Frank-Walter Steinmeier, presidente de Alemania, calificó la violencia como “un ataque intolerable al corazón de nuestra democracia”. El Gobierno y los principales partidos políticos se alinearon para condenar las transgresiones. Como los hooligans, políticos y alemanes comunes bien saben, el Reichstag es donde la democracia de Alemania, literal y metafóricamente, ardió en 1933.
Todo esto apunta a una ambigüedad sobre la libertad de reunión. En lugares como Bielorrusia o Hong Kong, este derecho no existe o ha sido aplastado. En Estados Unidos y Alemania, el derecho existe, pero está en frecuente tensión con aquellos que abusan de él cínicamente.
Incluso en la tradición liberal, la libertad de reunión nunca fue entendida como un derecho absoluto. Mill argumentó que se puede y se debe limitar “para evitar daños a los demás”.
El ministro del Interior de Berlín, Andreas Geisel, había tratado de invocar este “principio de daño” para detener la manifestación del sábado. Argumentó que los manifestantes probablemente ignorarían las reglas de distanciamiento social y el uso de tapabocas, tal como lo hicieron en otro evento, el 1 de agosto.
Esto aceleraría el contagio y pondría en riesgo a las personas que ni siquiera participan. Pero un tribunal lo anuló, argumentando que la mera posibilidad de que se rompan las reglas no era suficiente.
Este razonamiento fue sorprendente, dado que el principio de daño debe aplicarse necesariamente antes de la lesión. Lo que probablemente dispuso a la corte fue el error táctico de Geisel de citar también la probable presencia de neonazis en el evento. Tan pronto como la política estuvo involucrada, los jueces sintieron que tenían que errar del lado de la libertad de reunión.

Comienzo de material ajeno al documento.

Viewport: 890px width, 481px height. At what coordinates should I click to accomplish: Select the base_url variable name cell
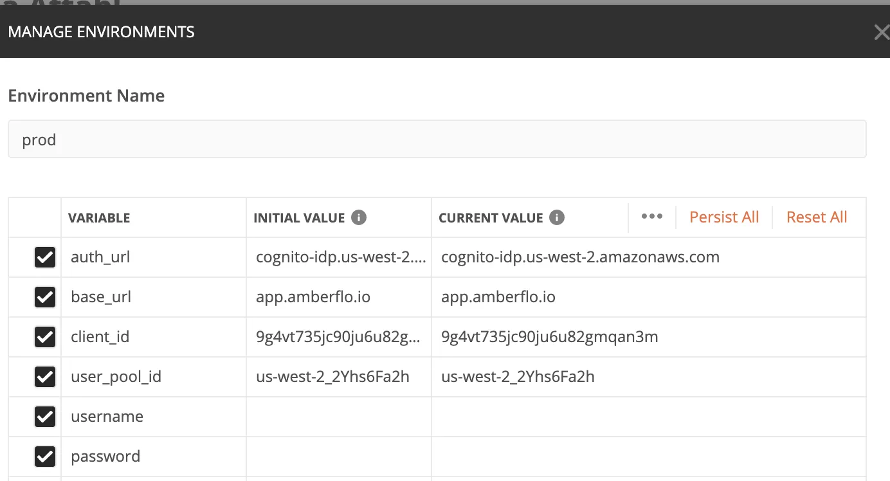point(154,297)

Pero incluso la distinción entre opinión política y daño no siempre es clara, y las diferentes naciones trazarán líneas diferentes. En Estados Unidos, la libertad de expresión protege incluso la negación del Holocausto. En Alemania y otros 15 países europeos, así como en Israel, no es así, bajo la premisa razonable de que es intolerable, y por lo tanto perjudicial, para las víctimas de los nazis y sus descendientes.
En medio de un aumento mundial del extremismo, las democracias liberales están en un aprieto. Si reducen sus libertades sagradas, permiten que las personas de todas las tendencias conviertan su “martirio” en propaganda. Pero si dan visibilidad a los chiflados, permiten a los cínicos hacer uso de los derechos democráticos para socavar las democracias que los garantizan.
En última instancia, el enigma de la libertad no es una cuestión legal, sino cultural. Tan pronto como haya una amenaza de daño, el Estado debe intervenir. Pero mientras los manifestantes simplemente se expresen de forma grosera, el Estado debe retroceder. En estos casos, depende del resto de nosotros exigir y proteger nuestras democracias de los chiflados y los demagogos. Incluso en 1933, el desastre resultante solo pudo ocurrir porque los alemanes comunes lo permitieron.